» Requirement
Translate this sentence from the news item on CardiAQ's transcatheter mitral valve system into Spanish: "TMVI combines an anchoring mechanism and a delivery catheter to enable accurate and secure implantation of a new mitral valve within a beating heart."

» Exercise text

---

Advertisement
Advertisement
January 11, 2010
CardiAQ Valve Technologies to Pursue First-in-Man Studies of Its Transcatheter Mitral Valve System
January 12, 2010—CardiAQ Valve Technologies, Inc. (CVT, Winchester, MA) announced that it has received funding that will be used to technically and clinically validate the company’s CVT technology, including initial first-in-man studies. The company’s CVT is a self-conforming and self-anchoring technology for transcatheter mitral valve implantation (TMVI) developed by company founder and interventional cardiologist, Arsha Quadri, MD. Private investors with experience in the transcatheter heart valve field will provide $6.5 million in Series A funding.
According to the company, the CVT TMVI technology is intended to treat patients with functional mitral regurgitation who are often too sick to have surgery. The company hopes to demonstrate that its valve replacement technology will facilitate a nonsurgical alternative that could be more effective than transcatheter repair and just as effective as surgical replacement. TMVI combines an anchoring mechanism and a delivery catheter to enable accurate and secure implantation of a new mitral valve within a beating heart. CVT is designed to be performed in a cardiac catheterization laboratory. By avoiding open surgery, the procedure will result in less trauma to the patient and substantial cost-savings to the health care system, the company stated.
In September, Joseph E. Bavaria, MD, presented successful results of an acute in vivo study of the CVT TMVI system at the Transcatheter Cardiovascular Therapeutics 2009 scientific meeting in Washington.
According to the company, Dr. Bavaria reported five major outcomes of the acute in vivo study of TMVI: accurate positioning of the implanted valve relative to the mitral valve annulus; secure anchoring of the implanted valve to the mitral anatomy without relying on radial force; preservation of the subvalvular apparatus; conformance of the implanted valve to the mitral annulus to prevent paravalvular leaks; and confirmation of a clear, unobstructed left ventricular outflow tract.
"Early data suggest that TMVI has the potential to offer a non-surgical solution to mitral regurgitation that will probably be more effective than percutaneous mitral valve repair and potentially as effective as surgical mitral valve replacement," commented Dr. Bavaria who is Vice Chief of cardiothoracic surgery at the Hospital of the University of Pennsylvania and serves as chairman of CVT’s scientific advisory board.

---

» The data

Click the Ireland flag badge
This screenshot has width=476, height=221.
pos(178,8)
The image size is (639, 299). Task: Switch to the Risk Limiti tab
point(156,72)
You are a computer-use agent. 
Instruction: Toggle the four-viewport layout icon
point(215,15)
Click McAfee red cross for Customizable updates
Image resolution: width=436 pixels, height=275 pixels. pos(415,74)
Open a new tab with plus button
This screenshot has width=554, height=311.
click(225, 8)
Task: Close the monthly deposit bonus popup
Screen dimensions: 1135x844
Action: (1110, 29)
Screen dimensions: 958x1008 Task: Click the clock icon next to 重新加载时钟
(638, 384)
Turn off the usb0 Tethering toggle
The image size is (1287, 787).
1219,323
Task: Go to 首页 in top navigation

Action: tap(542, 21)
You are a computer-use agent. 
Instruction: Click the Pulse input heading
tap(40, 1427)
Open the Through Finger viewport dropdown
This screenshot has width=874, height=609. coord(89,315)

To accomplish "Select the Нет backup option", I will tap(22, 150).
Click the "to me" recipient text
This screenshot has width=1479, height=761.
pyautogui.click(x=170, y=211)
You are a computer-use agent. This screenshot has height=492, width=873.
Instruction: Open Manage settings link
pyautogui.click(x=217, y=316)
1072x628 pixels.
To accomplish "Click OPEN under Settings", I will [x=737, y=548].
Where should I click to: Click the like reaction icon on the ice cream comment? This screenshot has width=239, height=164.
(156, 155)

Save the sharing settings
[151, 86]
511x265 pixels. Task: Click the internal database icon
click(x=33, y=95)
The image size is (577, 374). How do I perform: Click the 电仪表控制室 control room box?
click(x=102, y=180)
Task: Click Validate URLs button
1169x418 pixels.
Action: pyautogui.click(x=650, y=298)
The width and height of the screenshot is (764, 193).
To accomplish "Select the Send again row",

---

» Reply to the exercise
La TMVI combina un mecanismo de anclaje y un catéter de liberación para permitir la implantación precisa y segura de una nueva válvula mitral dentro de un corazón que late.